Write the next part of the essay below, titled "I Will Be Old," a teacher's open letter to a student, starting right after its last sentence.

=== SUPPLIED TEXT ===
★ ★ ★ ★ ★ ★ ★

I Will Be Old

I have a class at the moment that seems woven together with a thread of pessimism. Cynicism, if it is actually accurate to say people can be genuinely cynical at such a young age. I asked them this morning – the last class before Christmas break – to focus on the future. I asked them to think about what would be a “good life” by their own definition. Then imagine a Christmas ten years from now and describe it in detail.

One student just wrote: I will be old.

So since my writing time today was turned on end and I’m sitting here with a glass of wine instead of a cup of coffee: Here is an open letter to my student, whom I am choosing to assume was not trying to insult me personally.

(And I will caveat that with the fact that this interpretation is not an obvious, or necessarily reality-oriented choice to make. But I believe it is the adult choice.)

So, A:

Yes. If you are lucky, you will be old. By someone’s standards, at least. And old will mean whatever you think it means. But in my case – well past what you consider the threshold of old – I would not trade old for young for the world. In part, because doing so would be trading away “the world” as I know it – as I move through it, and as I experience it: within the context of all the stories I have in my head, in my heart (if I’m going to be sappy about it).

I don’t envy you the expanse of unknown you face when your heart is broken for the first time and you don’t know it will fill with love again.

I don’t envy you the overwhelming possibilities and expectations to sort through and choose – or choose by not choosing – and begin a tally of regrets.

I don’t envy you the luxury that is to “not give a F***” because you know someone else will pick up the slack to make your world maintain its status quo, someone will push or pull your resentful a** in front of the deadline so you will still get there on time. This time. For now. It is a passive – and fearful – way to live.

Your terseness, your bluster, your pain. I wouldn’t have them again.

It’s not that I don’t have my own pain. My body moves painfully in the mornings. My shoulders, my neck, my left hamstring. And I know that nothing in my moving physically through this world will get easier from here.

★ ★ ★ ★ ★ ★ ★

=== LISTED ENTRIES ===
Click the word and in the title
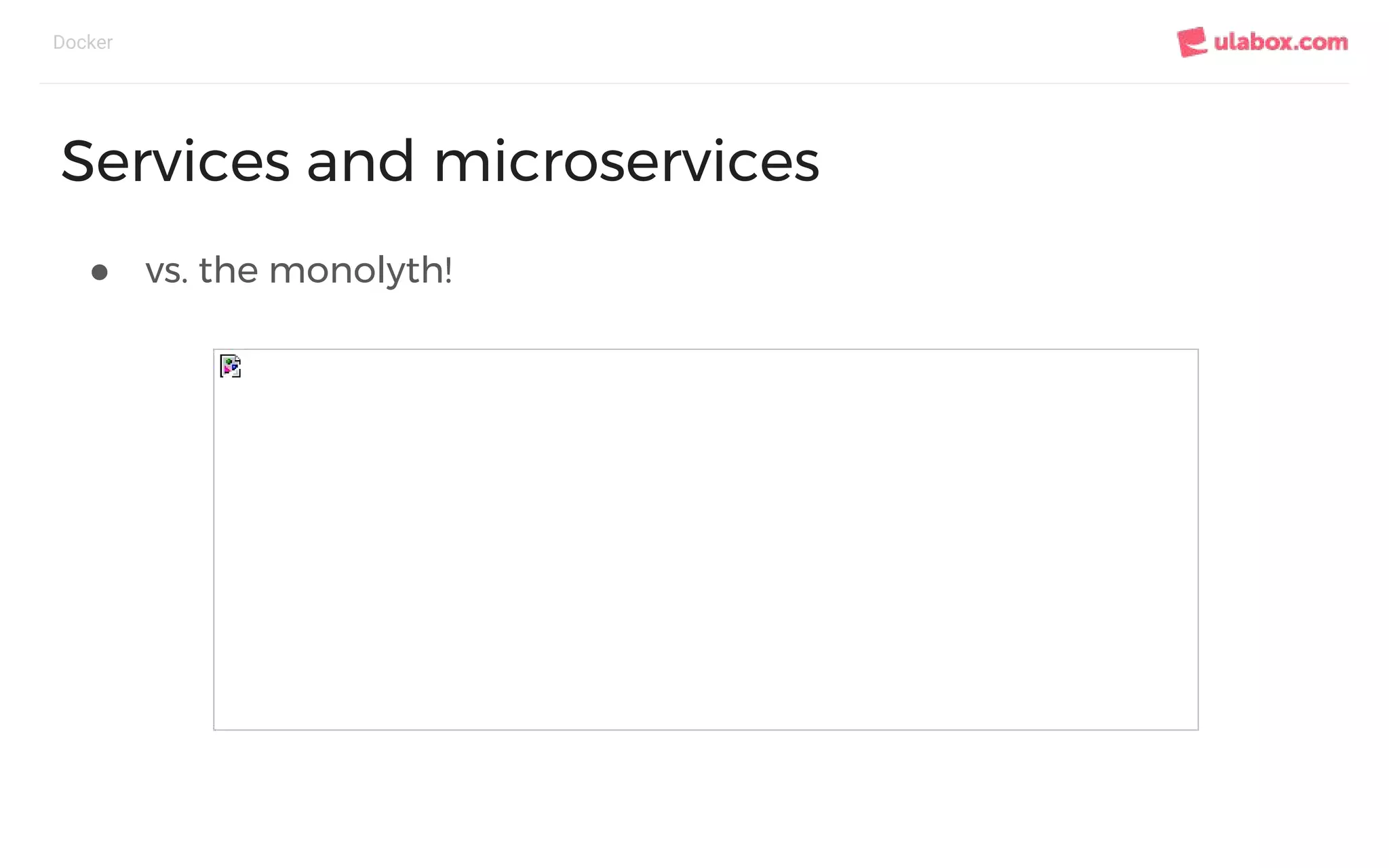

★ ★ ★ ★ ★ ★ ★

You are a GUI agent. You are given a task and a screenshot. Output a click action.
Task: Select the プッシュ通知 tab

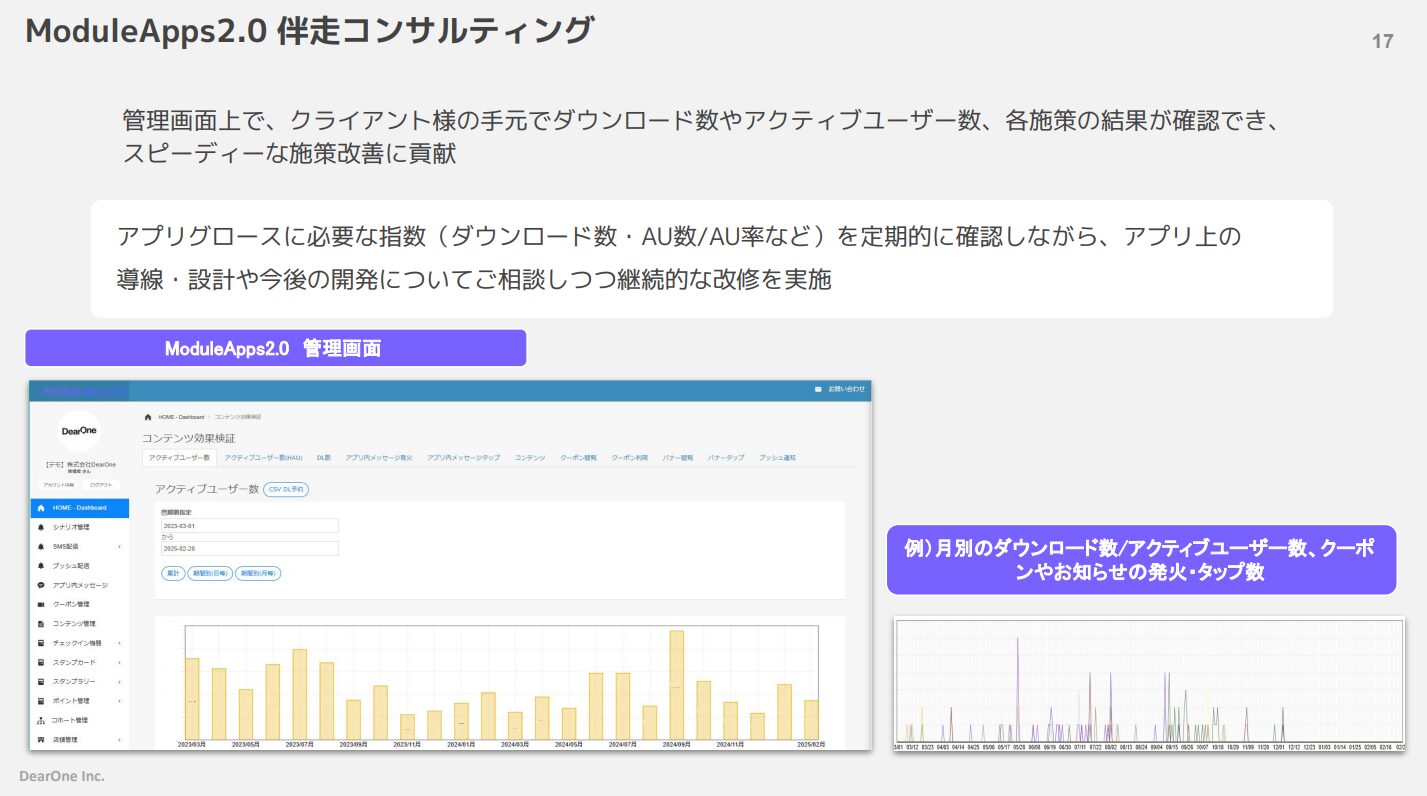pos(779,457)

★ ★ ★ ★ ★ ★ ★

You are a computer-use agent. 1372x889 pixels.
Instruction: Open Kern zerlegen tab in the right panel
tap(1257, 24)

★ ★ ★ ★ ★ ★ ★

=== REPLY TO THE TASK ===
There is the pain of bonds stretched to a singing tautness, and bonds broken. Because the status quo, you will come to learn, is this moment and it is already gone. There I times when I am surrounded by melancholy-sweet echoes and silence, but there’s less and less noise.

My world is so much bigger than it was when I was 17. I’ve been fortunate enough to travel to places that made me recognize my illiteracy, made me recognize my privilege, made me recognize my irrelevance before my own culture deemed me irrelevant. I’ve loved enough people in my life to know the limits and the limitlessness of love.

I think I have learned what perspective really is, though I’m not claiming to have mastered it. I’m not the center of the world. I know that now. But I also know that no one else has the center-of-the-world perspective, unless I give them that power in my own mind. Unless I surrender my own perspective.

These days, when I catch my reflection in the mirror I can be overwhelmed by a sense of strangeness – and a simultaneous stab of recognition: my grandmother looks back at me. A flash of memories rise: stories that are my own and not my own.

These moments used to frighten me. Now, they fill me with compassion. I suppose for who she was in my understanding, but also for who I am now and for who I have been over the years. Even the me at 17.

You. At 17.

There are movies about old people waking up in young bodies. And the often expressed dream of: if I could go back knowing what I know now. But I wouldn’t go back. I wonder how many mornings waking up without a grinding shoulder before I took it for granted. How many evenings looking at a wrinkle-free reflection in the mirror before I would worry about being “relevant” again.

Perspective isn’t a fixed state. It is a moving vantage point. It is this moment, then it is gone.

Today? I’m good. Seriously good.

A., you have no idea. And maybe – I sincerely hope – you will be lucky, and you will be old.